Transcribe every line of the entries exactly.

━━ Supplied material

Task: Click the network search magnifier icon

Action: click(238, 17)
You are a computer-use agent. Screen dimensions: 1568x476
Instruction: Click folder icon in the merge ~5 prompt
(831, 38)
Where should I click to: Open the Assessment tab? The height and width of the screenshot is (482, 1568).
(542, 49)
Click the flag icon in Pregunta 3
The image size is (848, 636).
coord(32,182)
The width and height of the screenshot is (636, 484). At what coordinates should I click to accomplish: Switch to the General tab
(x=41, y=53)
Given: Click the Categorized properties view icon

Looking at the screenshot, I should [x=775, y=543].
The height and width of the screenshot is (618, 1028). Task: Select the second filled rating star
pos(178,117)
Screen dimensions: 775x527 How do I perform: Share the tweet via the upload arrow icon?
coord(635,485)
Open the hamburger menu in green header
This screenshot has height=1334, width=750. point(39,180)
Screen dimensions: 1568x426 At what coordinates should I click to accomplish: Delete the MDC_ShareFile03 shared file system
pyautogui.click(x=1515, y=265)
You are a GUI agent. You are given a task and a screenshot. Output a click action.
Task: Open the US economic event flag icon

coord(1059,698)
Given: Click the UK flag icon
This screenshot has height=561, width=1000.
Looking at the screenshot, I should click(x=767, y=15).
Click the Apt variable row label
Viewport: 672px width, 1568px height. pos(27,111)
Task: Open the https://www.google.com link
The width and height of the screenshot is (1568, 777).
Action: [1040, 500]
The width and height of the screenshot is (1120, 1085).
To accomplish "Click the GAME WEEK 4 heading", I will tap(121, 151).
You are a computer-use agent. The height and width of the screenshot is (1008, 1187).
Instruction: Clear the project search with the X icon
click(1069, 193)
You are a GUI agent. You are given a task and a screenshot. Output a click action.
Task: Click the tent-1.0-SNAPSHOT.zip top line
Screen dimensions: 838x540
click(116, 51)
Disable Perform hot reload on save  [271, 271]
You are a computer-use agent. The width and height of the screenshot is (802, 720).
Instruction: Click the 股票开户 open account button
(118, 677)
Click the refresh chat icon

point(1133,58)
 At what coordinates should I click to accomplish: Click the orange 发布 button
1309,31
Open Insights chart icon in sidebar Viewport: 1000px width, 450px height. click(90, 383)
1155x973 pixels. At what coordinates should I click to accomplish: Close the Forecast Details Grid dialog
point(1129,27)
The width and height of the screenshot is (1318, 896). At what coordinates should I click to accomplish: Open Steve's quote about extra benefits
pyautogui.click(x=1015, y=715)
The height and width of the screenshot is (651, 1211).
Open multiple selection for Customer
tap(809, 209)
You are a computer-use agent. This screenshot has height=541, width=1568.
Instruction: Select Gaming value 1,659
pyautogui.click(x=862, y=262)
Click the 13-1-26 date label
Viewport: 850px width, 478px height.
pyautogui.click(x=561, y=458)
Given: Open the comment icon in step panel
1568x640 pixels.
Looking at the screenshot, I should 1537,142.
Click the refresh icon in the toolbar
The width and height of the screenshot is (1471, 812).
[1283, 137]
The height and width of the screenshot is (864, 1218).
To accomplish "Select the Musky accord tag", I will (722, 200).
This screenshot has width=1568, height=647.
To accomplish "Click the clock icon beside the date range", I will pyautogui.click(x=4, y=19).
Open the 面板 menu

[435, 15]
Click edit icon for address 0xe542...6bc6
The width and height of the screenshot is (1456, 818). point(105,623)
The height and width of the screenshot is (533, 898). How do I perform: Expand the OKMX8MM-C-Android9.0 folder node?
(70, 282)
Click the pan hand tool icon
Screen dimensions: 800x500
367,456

━━━━

*Response to the task*.
Task: Click the network search magnifier icon

Action: click(238, 17)
You are a computer-use agent. Screen dimensions: 1568x476
Instruction: Click folder icon in the merge ~5 prompt
(831, 38)
Where should I click to: Open the Assessment tab? The height and width of the screenshot is (482, 1568).
(542, 49)
Click the flag icon in Pregunta 3
The image size is (848, 636).
coord(32,182)
The width and height of the screenshot is (636, 484). At what coordinates should I click to accomplish: Switch to the General tab
(x=41, y=53)
Given: Click the Categorized properties view icon

Looking at the screenshot, I should [x=775, y=543].
The height and width of the screenshot is (618, 1028). Task: Select the second filled rating star
pos(178,117)
Screen dimensions: 775x527 How do I perform: Share the tweet via the upload arrow icon?
coord(635,485)
Open the hamburger menu in green header
This screenshot has height=1334, width=750. point(39,180)
Screen dimensions: 1568x426 At what coordinates should I click to accomplish: Delete the MDC_ShareFile03 shared file system
pyautogui.click(x=1515, y=265)
You are a GUI agent. You are given a task and a screenshot. Output a click action.
Task: Open the US economic event flag icon

coord(1059,698)
Given: Click the UK flag icon
This screenshot has height=561, width=1000.
Looking at the screenshot, I should click(x=767, y=15).
Click the Apt variable row label
Viewport: 672px width, 1568px height. pos(27,111)
Task: Open the https://www.google.com link
The width and height of the screenshot is (1568, 777).
Action: [1040, 500]
The width and height of the screenshot is (1120, 1085).
To accomplish "Click the GAME WEEK 4 heading", I will tap(121, 151).
You are a computer-use agent. The height and width of the screenshot is (1008, 1187).
Instruction: Clear the project search with the X icon
click(1069, 193)
You are a GUI agent. You are given a task and a screenshot. Output a click action.
Task: Click the tent-1.0-SNAPSHOT.zip top line
Screen dimensions: 838x540
click(116, 51)
Disable Perform hot reload on save  [271, 271]
You are a computer-use agent. The width and height of the screenshot is (802, 720).
Instruction: Click the 股票开户 open account button
(118, 677)
Click the refresh chat icon

point(1133,58)
 At what coordinates should I click to accomplish: Click the orange 发布 button
1309,31
Open Insights chart icon in sidebar Viewport: 1000px width, 450px height. click(90, 383)
1155x973 pixels. At what coordinates should I click to accomplish: Close the Forecast Details Grid dialog
point(1129,27)
The width and height of the screenshot is (1318, 896). At what coordinates should I click to accomplish: Open Steve's quote about extra benefits
pyautogui.click(x=1015, y=715)
The height and width of the screenshot is (651, 1211).
Open multiple selection for Customer
tap(809, 209)
You are a computer-use agent. This screenshot has height=541, width=1568.
Instruction: Select Gaming value 1,659
pyautogui.click(x=862, y=262)
Click the 13-1-26 date label
Viewport: 850px width, 478px height.
pyautogui.click(x=561, y=458)
Given: Open the comment icon in step panel
1568x640 pixels.
Looking at the screenshot, I should 1537,142.
Click the refresh icon in the toolbar
The width and height of the screenshot is (1471, 812).
[1283, 137]
The height and width of the screenshot is (864, 1218).
To accomplish "Select the Musky accord tag", I will (722, 200).
This screenshot has width=1568, height=647.
To accomplish "Click the clock icon beside the date range", I will pyautogui.click(x=4, y=19).
Open the 面板 menu

[435, 15]
Click edit icon for address 0xe542...6bc6
The width and height of the screenshot is (1456, 818). point(105,623)
The height and width of the screenshot is (533, 898). How do I perform: Expand the OKMX8MM-C-Android9.0 folder node?
(70, 282)
Click the pan hand tool icon
Screen dimensions: 800x500
367,456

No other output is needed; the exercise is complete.